Excerpted text:
--- BEGIN ---

Replace the private shared-memory hash table with the pgstat subsystem's
dshash, move counter updates to backend-local pending entries that flush
periodically, and introduce admission control with timestamp-throttled
inline eviction: when entry count reaches pgss_max, a backend attempts
eviction using a conditional lock and a shared timestamp that ensures at
most one eviction cycle per 10 seconds.  Other backends skip entry
creation without blocking.

Variance/stddev computation uses Welford's online algorithm in per-backend
pending accumulation, merged into shared memory via Chan's parallel variance
algorithm during flush.
See <http://www.johndcook.com/blog/standard_deviation/>

pg_stat_statements.max is now PGC_SIGHUP (changeable without restart).
---
 contrib/pg_stat_statements/Makefile           |    1 +
 .../pg_stat_statements/expected/parallel.out  |    1 +
 contrib/pg_stat_statements/meson.build        |    1 +
 .../pg_stat_statements--1.13--1.14.sql        |    7 +
 .../pg_stat_statements/pg_stat_statements.c   | 1794 +++++++++--------
 .../pg_stat_statements.conf                   |    1 +
 .../pg_stat_statements.control                |    2 +-
 contrib/pg_stat_statements/sql/parallel.sql   |    1 +
 doc/src/sgml/pgstatstatements.sgml            |   18 +-
 src/tools/pgindent/typedefs.list              |    1 +
 10 files changed, 1011 insertions(+), 816 deletions(-)

--- END ---

Dataset records:

--- BEGIN ---

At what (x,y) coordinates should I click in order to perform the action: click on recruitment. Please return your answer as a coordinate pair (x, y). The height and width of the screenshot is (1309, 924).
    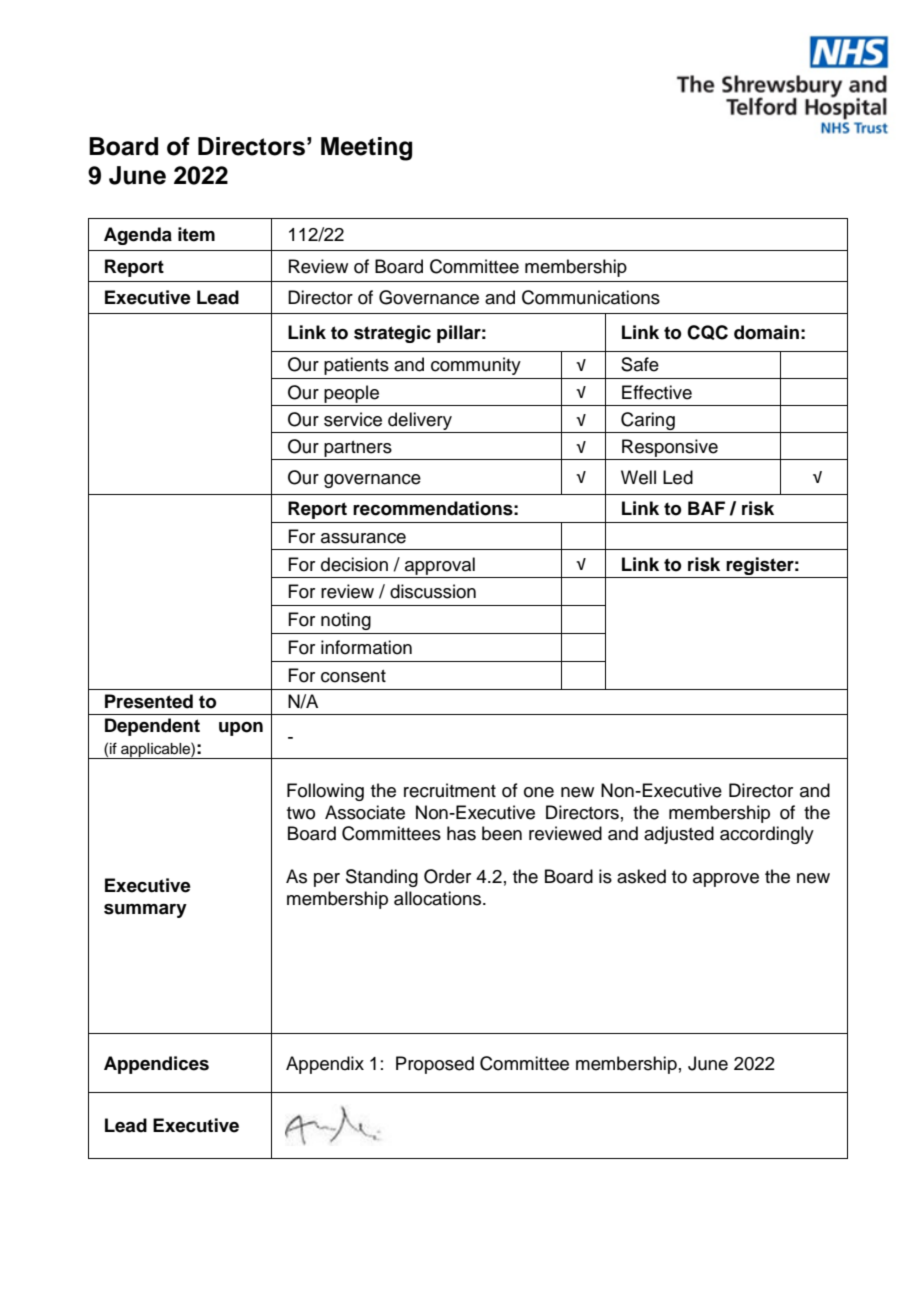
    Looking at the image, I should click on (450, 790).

--- END ---
--- BEGIN ---

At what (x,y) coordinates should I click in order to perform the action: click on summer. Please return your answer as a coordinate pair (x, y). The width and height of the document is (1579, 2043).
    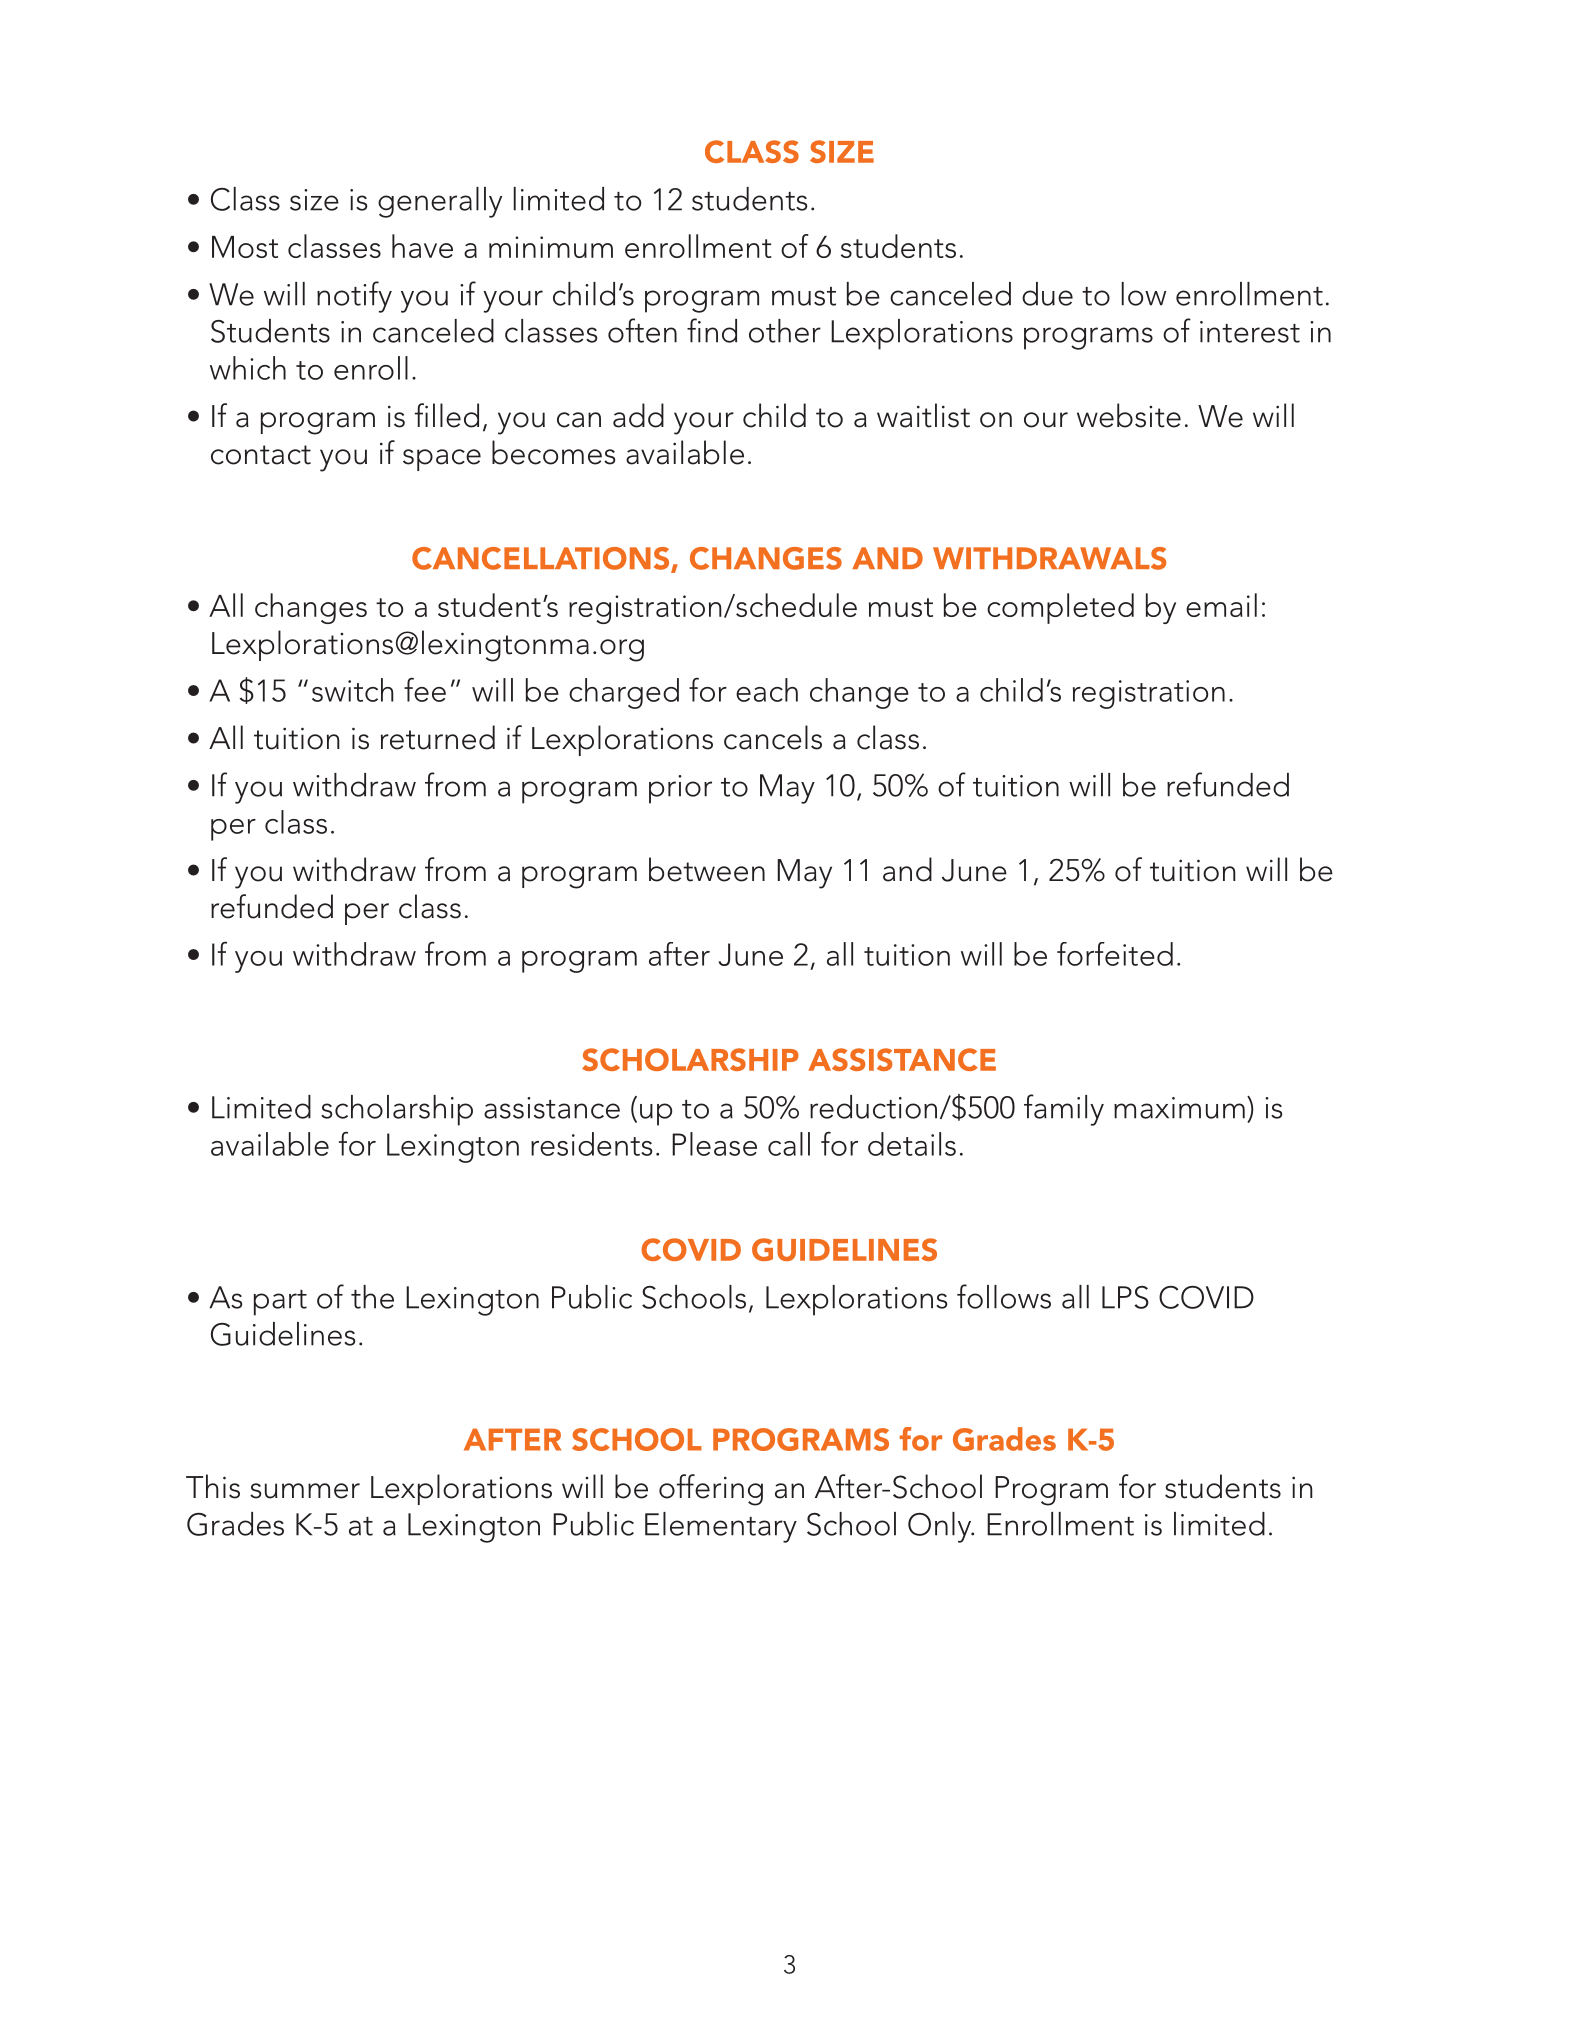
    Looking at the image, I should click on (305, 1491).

--- END ---

Request:
Pick up the pg_stat_statements patch text after its final line and keep writing it.

Answer:
 create mode 100644 contrib/pg_stat_statements/pg_stat_statements--1.13--1.14.sql

diff --git a/contrib/pg_stat_statements/Makefile b/contrib/pg_stat_statements/Makefile
index c27e9529bb6..d7142f71cf7 100644
--- a/contrib/pg_stat_statements/Makefile
+++ b/contrib/pg_stat_statements/Makefile
@@ -7,6 +7,7 @@ OBJS = \
 
 EXTENSION = pg_stat_statements
 DATA = pg_stat_statements--1.4.sql \
+	pg_stat_statements--1.13--1.14.sql \
 	pg_stat_statements--1.12--1.13.sql \
 	pg_stat_statements--1.11--1.12.sql pg_stat_statements--1.10--1.11.sql \
 	pg_stat_statements--1.9--1.10.sql pg_stat_statements--1.8--1.9.sql \
diff --git a/contrib/pg_stat_statements/expected/parallel.out b/contrib/pg_stat_statements/expected/parallel.out
index 8af3bd2c915..bff0da7634b 100644
--- a/contrib/pg_stat_statements/expected/parallel.out
+++ b/contrib/pg_stat_statements/expected/parallel.out
@@ -20,6 +20,7 @@ SELECT count(*) FROM pgss_parallel_tab;
      0
 (1 row)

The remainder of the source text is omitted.